WHAT TO DO –
Make an exact copy of all the entries, with the pictures left out.

....................

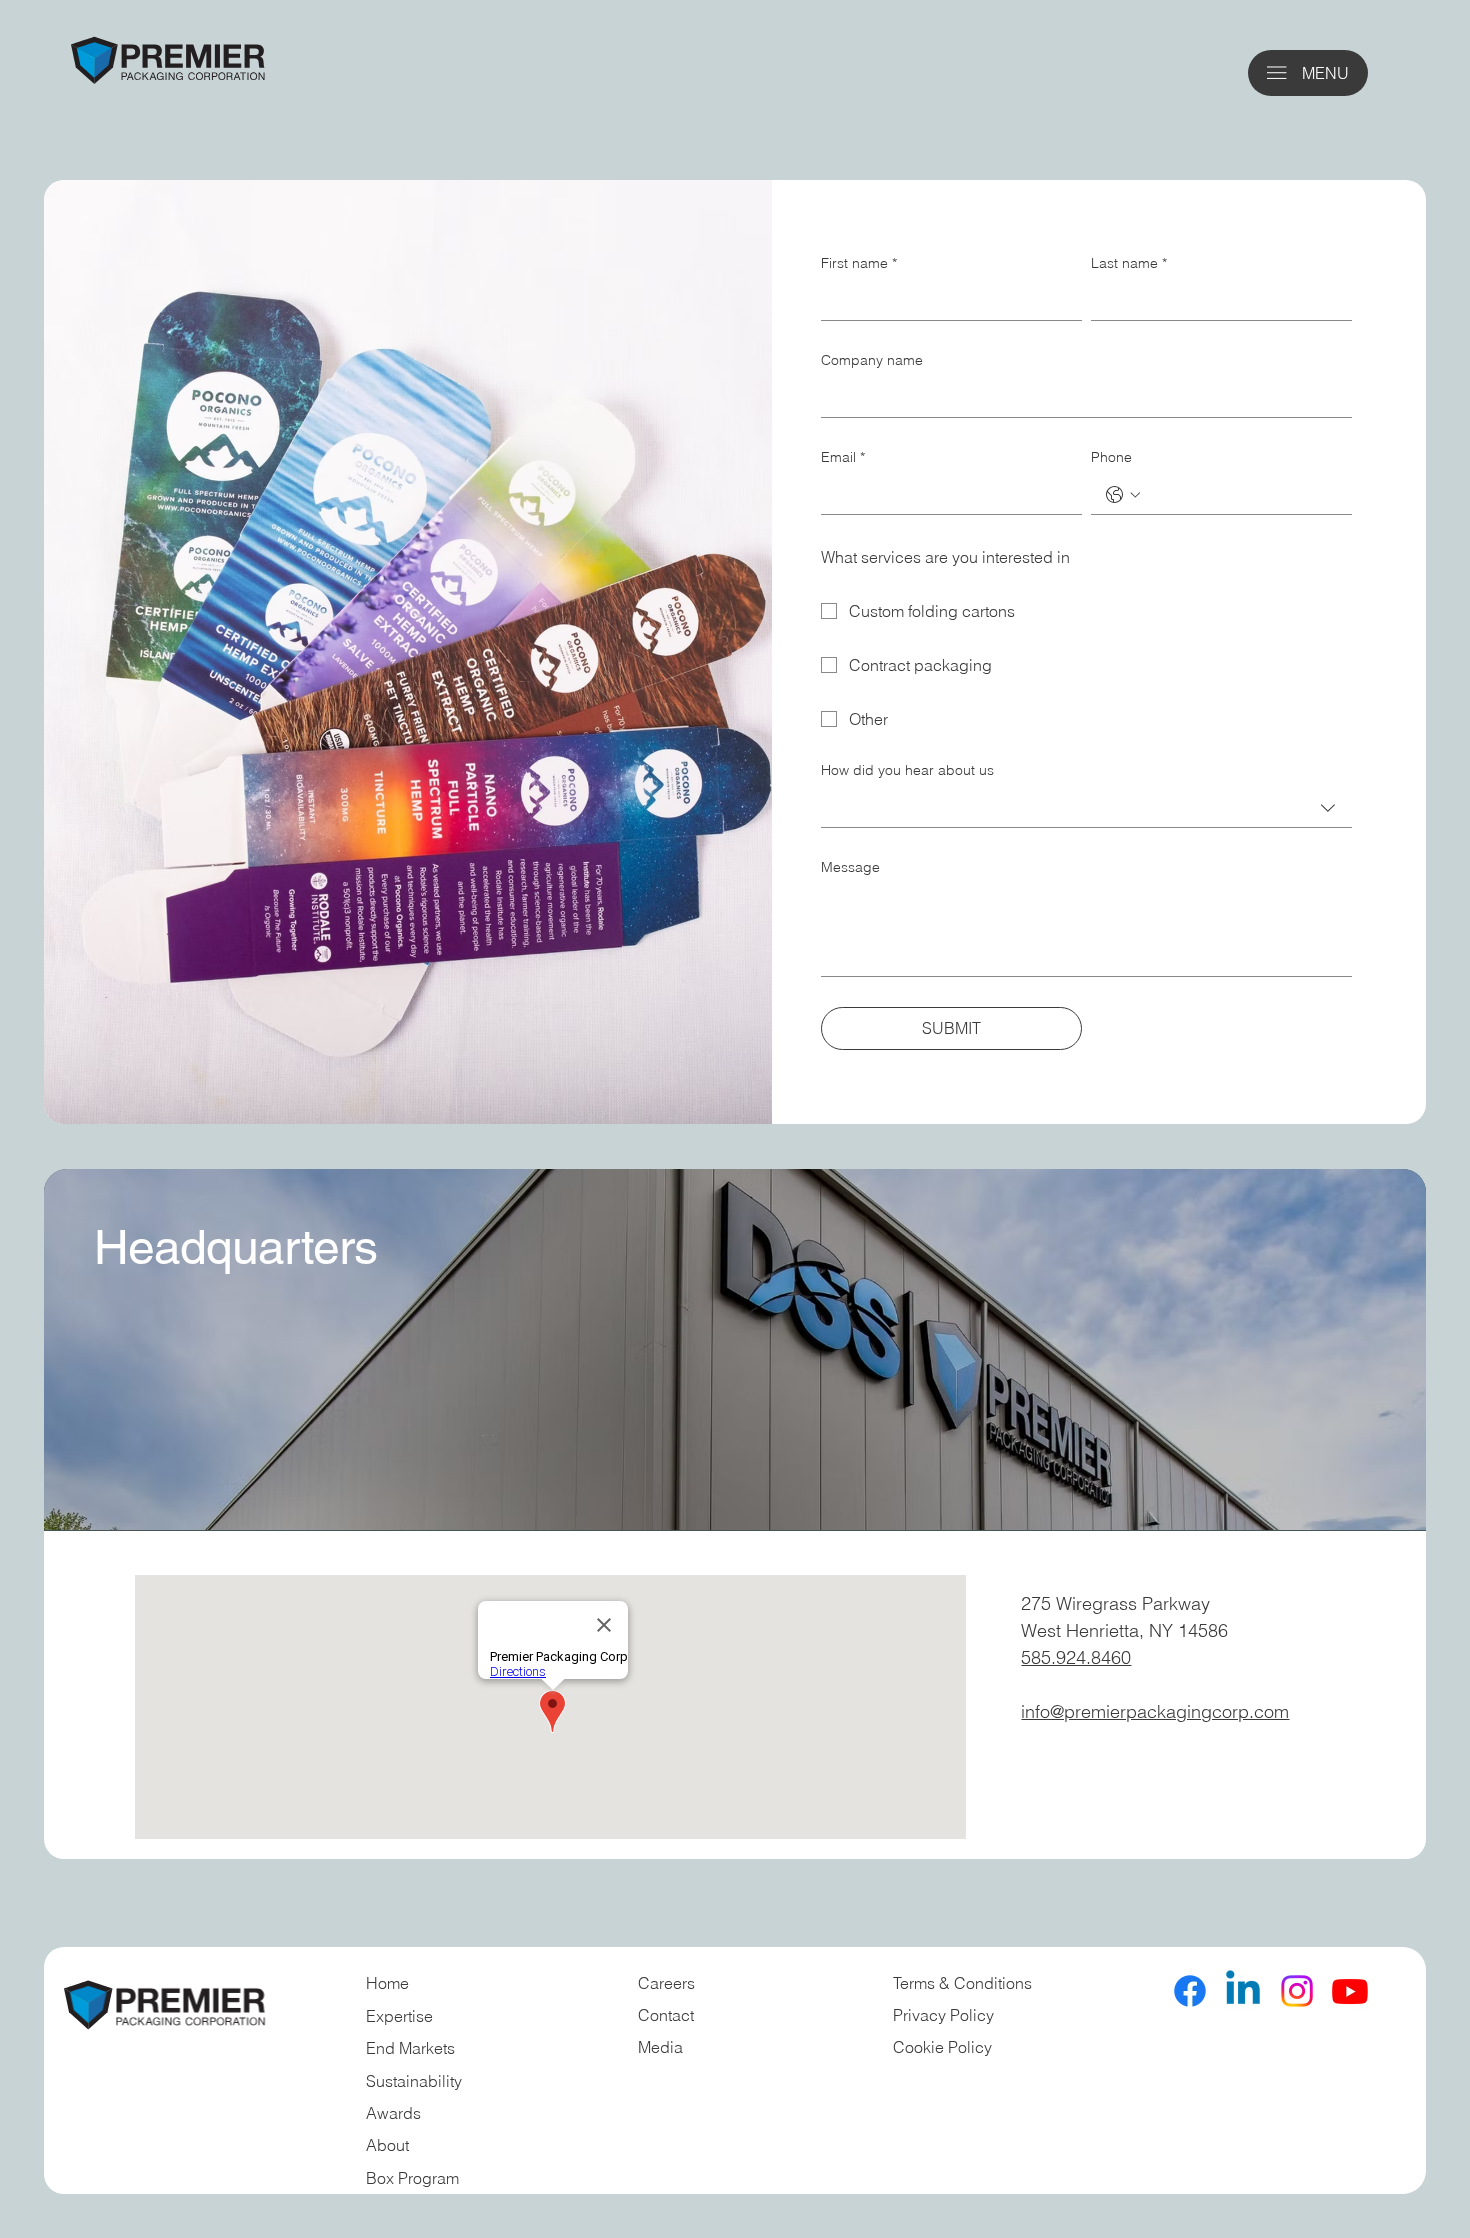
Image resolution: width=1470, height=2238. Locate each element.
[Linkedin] (1243, 1991)
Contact (666, 2015)
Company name (872, 360)
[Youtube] (1350, 1991)
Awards (393, 2113)
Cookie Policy (942, 2047)
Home (387, 1983)
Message (850, 867)
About (387, 2145)
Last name (1129, 263)
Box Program (412, 2178)
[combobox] (1086, 807)
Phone (1111, 457)
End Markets (410, 2048)
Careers (666, 1983)
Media (660, 2047)
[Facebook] (1190, 1991)
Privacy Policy (943, 2015)
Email (843, 457)
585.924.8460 (1076, 1657)
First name (859, 263)
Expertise (399, 2016)
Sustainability (414, 2081)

....................

OUTPUT FOR THIS TASK –
Image resolution: width=1470, height=2238. Locate each element.
[Linkedin] (1243, 1991)
Contact (666, 2015)
Company name (872, 360)
[Youtube] (1350, 1991)
Awards (393, 2113)
Cookie Policy (942, 2047)
Home (387, 1983)
Message (850, 867)
About (387, 2145)
Last name (1129, 263)
Box Program (412, 2178)
[combobox] (1086, 807)
Phone (1111, 457)
End Markets (410, 2048)
Careers (666, 1983)
Media (660, 2047)
[Facebook] (1190, 1991)
Privacy Policy (943, 2015)
Email (843, 457)
585.924.8460 (1076, 1657)
First name (859, 263)
Expertise (399, 2016)
Sustainability (414, 2081)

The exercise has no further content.